Di Perpustakaan Medayu Agung juga memiliki naskah asli Bumi Manusia, baik yang ditulis tangan atau diketik oleh novelis terkenal mendiang Pramoedya Ananta Toer ketika berada di penjara Pulau Buru. 

Koleksi lain yang unik dari Perpustakaan Medayu Agung ini yaitu terkait dengan kliping koran.

Di Perpustakaan Medayu Agung ini ada banyak sekali kliping Koran. Saking banyaknya, perlu dua lantai penuh untuk menyimpan kliping-kliping koran tersebut.

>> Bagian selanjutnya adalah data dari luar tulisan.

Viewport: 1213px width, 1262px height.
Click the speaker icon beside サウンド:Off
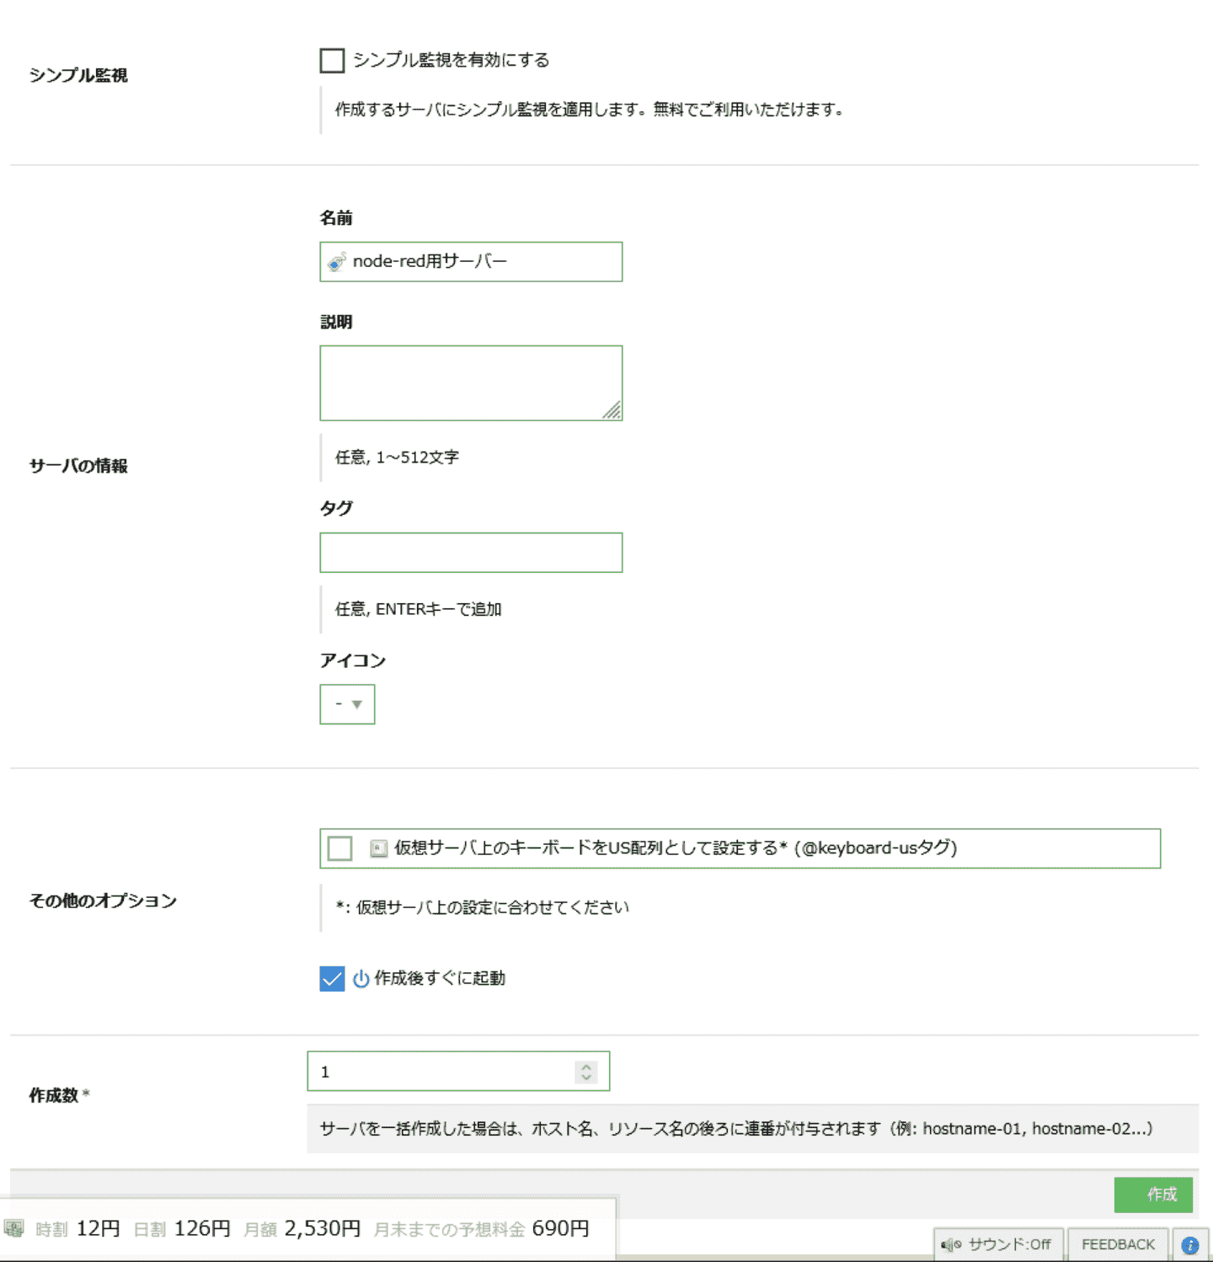pyautogui.click(x=951, y=1245)
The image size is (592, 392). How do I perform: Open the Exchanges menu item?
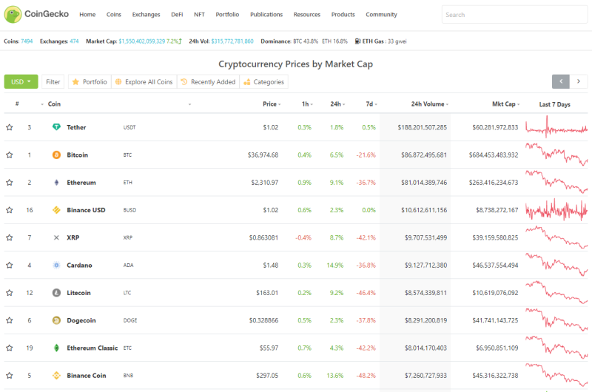pyautogui.click(x=146, y=14)
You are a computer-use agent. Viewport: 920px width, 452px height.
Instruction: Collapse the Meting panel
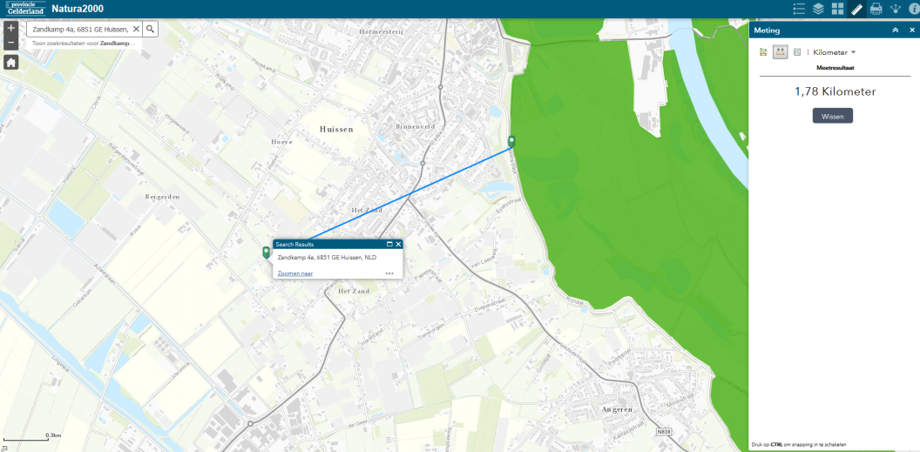pyautogui.click(x=896, y=30)
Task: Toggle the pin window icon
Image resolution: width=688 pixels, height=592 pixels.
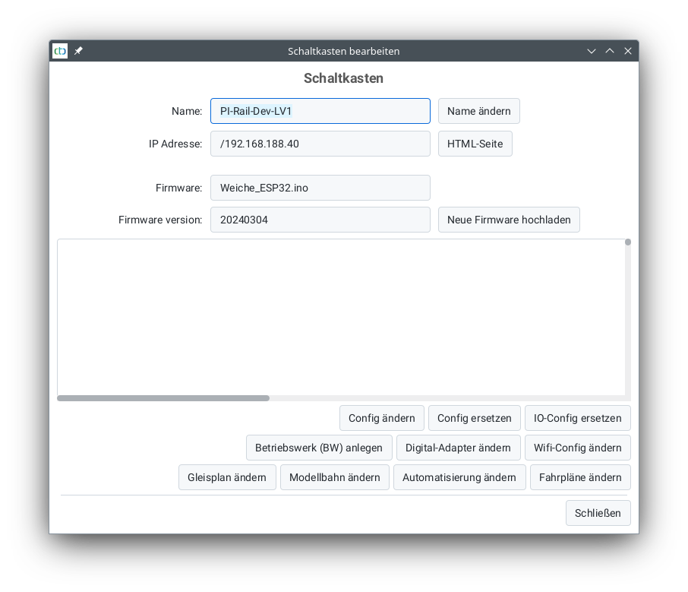Action: [x=78, y=51]
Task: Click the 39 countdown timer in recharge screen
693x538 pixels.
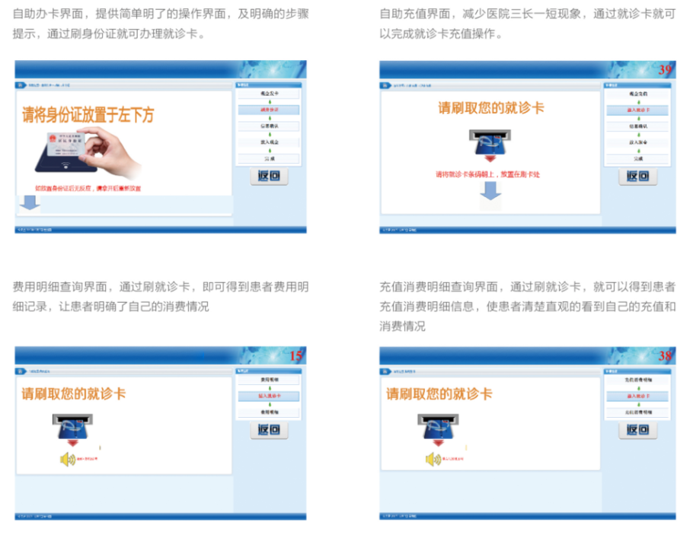Action: click(x=665, y=70)
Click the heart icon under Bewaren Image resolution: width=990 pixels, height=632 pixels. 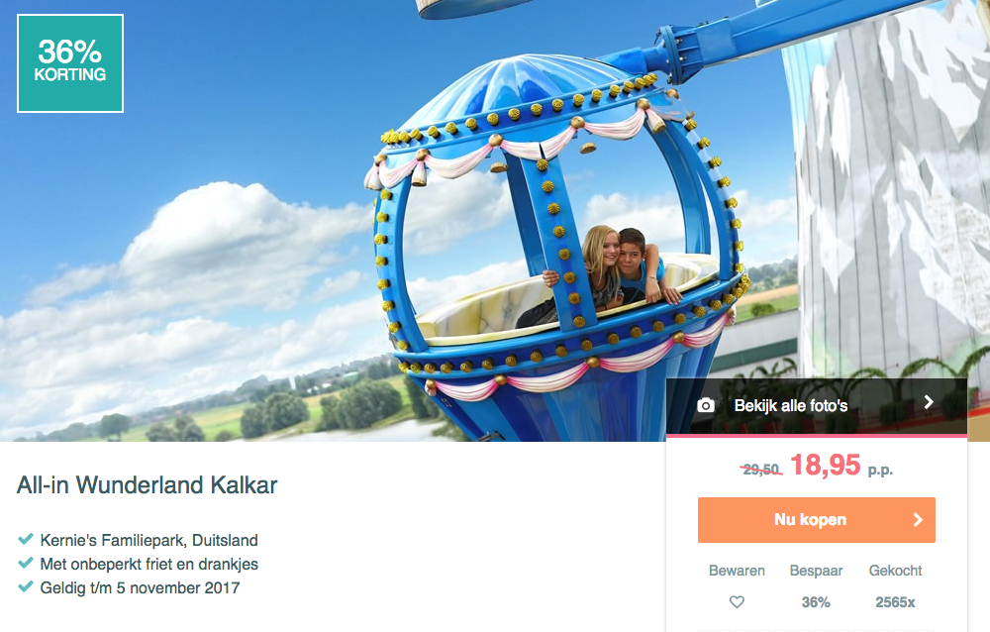pos(737,602)
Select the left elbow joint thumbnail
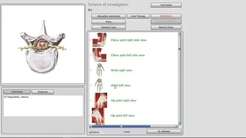246x138 pixels. coord(99,55)
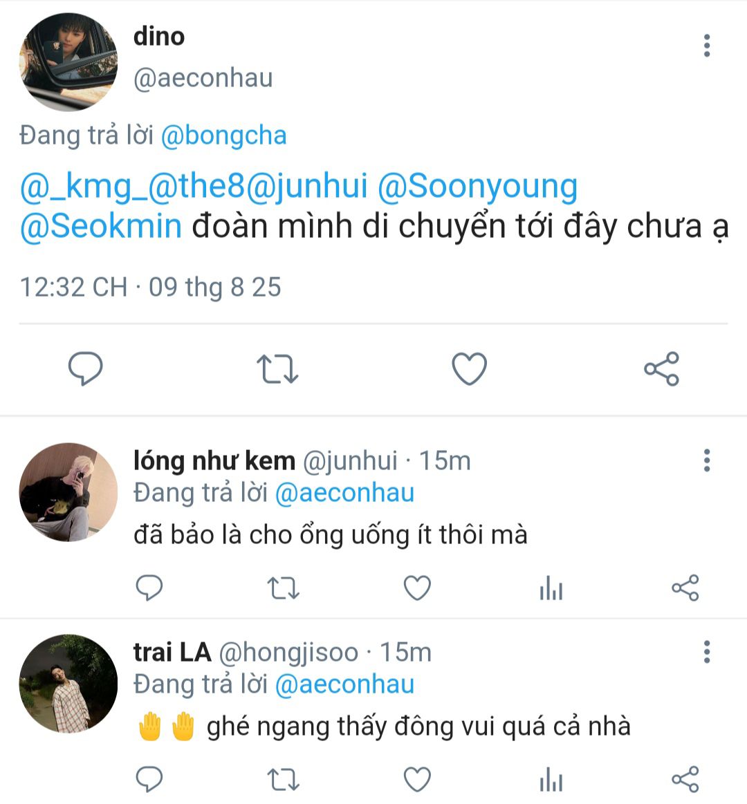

Kliping-kliping koran tersebut mulai dari koran Kompas, Jawa Pos, Surya hingga Surabaya Post dan majalah Liberty, dikliping rutin  oleh petugas Perpustakaan Medayu Agung. Penyimpanan buku dan koran juga sudah menggunakan Silica dan cengkeh yang berfungsi untuk membuat serangga dan jamur menjauh.

GRATIS

Untuk bisa membaca dan melihat koleksi-koleksi bersejarah dan langka di Perpustakaan Medayu Agung ini, pengunjung tidak dipungut biaya sama sekali alias GRATIS.

Namun bagi siapapun pengunjung yang ingin memberikan donasi untuk Perpustakaan Medayu Agung, pihak pengelola mempersilahkanya, yang nantinya dana tersebut akan digunakan untuk pemeliharaan buku-buku di Perpustakaan Medayu Agung.